§ **Task directions**: Your task is to copy the lines of the data below from the line holding "You are a computer-use agent. The" through the line holding "Switch to Готово к отправке tab", inclusive, exactly and with nothing added.

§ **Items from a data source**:
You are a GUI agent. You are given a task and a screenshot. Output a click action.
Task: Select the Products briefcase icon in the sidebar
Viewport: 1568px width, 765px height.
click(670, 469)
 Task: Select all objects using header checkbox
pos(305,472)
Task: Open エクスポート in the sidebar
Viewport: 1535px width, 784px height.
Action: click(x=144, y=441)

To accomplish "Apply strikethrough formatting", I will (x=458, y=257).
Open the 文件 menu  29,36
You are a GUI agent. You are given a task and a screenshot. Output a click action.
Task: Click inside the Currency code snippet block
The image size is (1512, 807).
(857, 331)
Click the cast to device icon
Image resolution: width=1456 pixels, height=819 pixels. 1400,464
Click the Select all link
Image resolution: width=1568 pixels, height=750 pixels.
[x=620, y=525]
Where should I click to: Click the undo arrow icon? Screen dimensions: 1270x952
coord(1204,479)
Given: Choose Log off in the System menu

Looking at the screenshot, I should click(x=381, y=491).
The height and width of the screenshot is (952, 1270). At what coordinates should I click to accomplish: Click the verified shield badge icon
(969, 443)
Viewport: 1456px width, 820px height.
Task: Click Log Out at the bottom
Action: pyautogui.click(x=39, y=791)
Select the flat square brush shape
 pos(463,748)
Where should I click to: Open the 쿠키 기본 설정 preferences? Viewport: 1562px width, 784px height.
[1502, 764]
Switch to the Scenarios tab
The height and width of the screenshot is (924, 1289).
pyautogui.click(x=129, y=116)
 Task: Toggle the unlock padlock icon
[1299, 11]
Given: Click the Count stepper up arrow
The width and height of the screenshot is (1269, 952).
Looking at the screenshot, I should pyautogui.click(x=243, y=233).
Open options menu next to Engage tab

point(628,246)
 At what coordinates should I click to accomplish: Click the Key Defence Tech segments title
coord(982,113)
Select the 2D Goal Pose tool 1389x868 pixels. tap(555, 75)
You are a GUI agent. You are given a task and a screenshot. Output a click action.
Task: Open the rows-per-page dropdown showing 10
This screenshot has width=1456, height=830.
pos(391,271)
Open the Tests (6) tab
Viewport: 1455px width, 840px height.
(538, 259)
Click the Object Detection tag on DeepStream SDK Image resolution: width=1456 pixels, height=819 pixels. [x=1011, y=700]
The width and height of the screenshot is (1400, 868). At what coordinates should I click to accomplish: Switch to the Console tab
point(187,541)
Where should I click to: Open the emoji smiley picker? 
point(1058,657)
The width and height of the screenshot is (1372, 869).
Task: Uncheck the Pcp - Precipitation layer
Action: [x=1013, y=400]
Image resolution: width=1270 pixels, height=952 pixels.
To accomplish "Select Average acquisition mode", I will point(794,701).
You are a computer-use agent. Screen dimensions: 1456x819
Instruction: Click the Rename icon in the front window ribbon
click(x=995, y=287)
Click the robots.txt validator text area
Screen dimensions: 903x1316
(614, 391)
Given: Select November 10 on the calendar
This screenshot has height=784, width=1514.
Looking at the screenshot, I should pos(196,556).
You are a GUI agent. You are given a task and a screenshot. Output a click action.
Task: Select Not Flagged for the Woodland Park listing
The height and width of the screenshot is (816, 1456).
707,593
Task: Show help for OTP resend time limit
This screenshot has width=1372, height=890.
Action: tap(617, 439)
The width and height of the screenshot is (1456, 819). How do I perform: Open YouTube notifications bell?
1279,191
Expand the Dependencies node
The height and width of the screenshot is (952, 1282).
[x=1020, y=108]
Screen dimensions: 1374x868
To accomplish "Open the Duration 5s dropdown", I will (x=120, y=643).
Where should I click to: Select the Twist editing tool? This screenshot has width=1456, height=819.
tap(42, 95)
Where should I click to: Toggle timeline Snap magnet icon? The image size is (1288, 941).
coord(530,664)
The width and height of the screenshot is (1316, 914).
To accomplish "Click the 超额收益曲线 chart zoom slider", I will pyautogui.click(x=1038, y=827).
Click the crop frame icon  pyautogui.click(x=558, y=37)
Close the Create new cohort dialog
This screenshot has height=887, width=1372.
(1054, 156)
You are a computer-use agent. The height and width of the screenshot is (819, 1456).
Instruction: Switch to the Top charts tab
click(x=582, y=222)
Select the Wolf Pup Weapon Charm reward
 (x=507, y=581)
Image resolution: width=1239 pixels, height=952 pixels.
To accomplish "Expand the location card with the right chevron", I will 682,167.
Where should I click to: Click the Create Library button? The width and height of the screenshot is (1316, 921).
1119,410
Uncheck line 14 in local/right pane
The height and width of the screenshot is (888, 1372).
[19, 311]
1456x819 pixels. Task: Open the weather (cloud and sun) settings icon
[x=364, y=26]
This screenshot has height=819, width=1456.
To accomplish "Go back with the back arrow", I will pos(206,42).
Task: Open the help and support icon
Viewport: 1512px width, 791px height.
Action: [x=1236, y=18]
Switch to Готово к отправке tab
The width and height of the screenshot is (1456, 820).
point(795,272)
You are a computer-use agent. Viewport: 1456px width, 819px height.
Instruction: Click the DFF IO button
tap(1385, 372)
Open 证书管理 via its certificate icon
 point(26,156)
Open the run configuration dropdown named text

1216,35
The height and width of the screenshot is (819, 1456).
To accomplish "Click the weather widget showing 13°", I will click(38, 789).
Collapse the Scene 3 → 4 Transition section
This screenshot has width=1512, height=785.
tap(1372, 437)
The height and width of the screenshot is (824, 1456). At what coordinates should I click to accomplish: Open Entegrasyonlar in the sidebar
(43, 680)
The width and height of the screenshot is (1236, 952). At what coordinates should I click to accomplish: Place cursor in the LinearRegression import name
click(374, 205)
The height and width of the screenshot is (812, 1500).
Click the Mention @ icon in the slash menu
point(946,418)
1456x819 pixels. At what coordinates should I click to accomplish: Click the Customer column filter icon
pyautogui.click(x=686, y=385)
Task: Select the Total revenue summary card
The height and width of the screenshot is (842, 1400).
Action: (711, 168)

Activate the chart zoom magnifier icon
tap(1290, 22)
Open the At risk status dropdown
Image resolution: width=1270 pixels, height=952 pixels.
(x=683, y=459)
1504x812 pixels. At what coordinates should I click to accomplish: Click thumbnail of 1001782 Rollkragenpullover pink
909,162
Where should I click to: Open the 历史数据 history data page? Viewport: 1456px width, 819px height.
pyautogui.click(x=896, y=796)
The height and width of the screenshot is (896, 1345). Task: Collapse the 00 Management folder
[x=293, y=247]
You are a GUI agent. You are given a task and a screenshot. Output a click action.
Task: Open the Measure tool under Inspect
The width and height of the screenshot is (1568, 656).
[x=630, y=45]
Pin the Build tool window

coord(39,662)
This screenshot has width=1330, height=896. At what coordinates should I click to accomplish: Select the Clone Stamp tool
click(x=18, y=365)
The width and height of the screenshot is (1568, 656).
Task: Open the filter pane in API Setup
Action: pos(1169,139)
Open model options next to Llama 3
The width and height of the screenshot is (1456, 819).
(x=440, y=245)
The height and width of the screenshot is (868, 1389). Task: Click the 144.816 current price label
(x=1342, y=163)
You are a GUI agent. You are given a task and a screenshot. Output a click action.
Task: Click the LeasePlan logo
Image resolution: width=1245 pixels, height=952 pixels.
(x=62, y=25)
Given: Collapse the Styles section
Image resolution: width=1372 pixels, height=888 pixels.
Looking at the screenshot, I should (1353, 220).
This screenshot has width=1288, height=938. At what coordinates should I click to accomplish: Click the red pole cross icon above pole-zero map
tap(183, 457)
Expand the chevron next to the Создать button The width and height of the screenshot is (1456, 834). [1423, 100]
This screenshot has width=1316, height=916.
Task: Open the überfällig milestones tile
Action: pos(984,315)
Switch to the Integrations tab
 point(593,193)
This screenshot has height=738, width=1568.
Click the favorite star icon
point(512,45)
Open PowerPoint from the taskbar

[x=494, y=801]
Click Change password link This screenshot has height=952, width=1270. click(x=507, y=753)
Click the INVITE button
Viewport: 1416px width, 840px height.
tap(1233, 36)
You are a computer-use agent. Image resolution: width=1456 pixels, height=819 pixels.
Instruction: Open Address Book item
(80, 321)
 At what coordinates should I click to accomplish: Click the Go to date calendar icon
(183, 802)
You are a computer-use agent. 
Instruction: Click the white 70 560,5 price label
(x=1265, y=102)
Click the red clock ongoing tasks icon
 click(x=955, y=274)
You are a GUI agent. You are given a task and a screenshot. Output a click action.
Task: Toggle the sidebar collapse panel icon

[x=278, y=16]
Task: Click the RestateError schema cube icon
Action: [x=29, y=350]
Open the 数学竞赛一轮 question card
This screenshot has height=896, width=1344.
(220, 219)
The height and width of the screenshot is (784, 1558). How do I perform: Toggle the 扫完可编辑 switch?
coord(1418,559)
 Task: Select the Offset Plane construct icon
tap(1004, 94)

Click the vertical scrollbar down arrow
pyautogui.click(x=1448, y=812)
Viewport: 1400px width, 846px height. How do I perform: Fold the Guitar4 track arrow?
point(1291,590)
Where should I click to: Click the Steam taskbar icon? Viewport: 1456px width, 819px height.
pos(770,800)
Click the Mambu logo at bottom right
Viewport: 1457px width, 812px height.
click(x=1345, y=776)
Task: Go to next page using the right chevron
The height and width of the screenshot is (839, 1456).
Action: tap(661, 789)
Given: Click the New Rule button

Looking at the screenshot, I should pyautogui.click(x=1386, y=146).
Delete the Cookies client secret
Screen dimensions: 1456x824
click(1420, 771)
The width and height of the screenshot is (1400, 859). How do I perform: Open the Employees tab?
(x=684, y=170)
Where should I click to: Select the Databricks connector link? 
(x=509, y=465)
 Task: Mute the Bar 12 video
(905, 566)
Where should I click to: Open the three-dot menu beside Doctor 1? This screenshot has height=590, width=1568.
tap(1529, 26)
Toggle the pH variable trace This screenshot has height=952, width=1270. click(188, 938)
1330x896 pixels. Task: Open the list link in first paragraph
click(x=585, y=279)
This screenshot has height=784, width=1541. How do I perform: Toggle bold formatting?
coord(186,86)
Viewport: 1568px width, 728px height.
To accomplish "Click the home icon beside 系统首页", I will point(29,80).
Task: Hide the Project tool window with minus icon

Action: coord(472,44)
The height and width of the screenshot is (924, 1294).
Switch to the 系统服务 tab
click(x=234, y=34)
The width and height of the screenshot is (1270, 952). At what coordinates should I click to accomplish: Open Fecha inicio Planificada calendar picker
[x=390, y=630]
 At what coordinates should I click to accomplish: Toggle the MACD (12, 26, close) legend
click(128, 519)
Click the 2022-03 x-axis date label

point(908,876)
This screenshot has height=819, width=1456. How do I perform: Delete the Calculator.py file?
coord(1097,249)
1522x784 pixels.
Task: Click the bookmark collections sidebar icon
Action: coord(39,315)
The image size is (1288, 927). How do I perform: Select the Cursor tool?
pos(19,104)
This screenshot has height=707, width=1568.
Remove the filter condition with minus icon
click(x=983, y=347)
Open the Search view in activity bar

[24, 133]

§ **Task output**:
You are a computer-use agent. The height and width of the screenshot is (819, 1456).
Instruction: Switch to the Top charts tab
click(x=582, y=222)
Select the Wolf Pup Weapon Charm reward
 (x=507, y=581)
Image resolution: width=1239 pixels, height=952 pixels.
To accomplish "Expand the location card with the right chevron", I will 682,167.
Where should I click to: Click the Create Library button? The width and height of the screenshot is (1316, 921).
1119,410
Uncheck line 14 in local/right pane
The height and width of the screenshot is (888, 1372).
[19, 311]
1456x819 pixels. Task: Open the weather (cloud and sun) settings icon
[x=364, y=26]
This screenshot has height=819, width=1456.
To accomplish "Go back with the back arrow", I will pos(206,42).
Task: Open the help and support icon
Viewport: 1512px width, 791px height.
Action: [x=1236, y=18]
Switch to Готово к отправке tab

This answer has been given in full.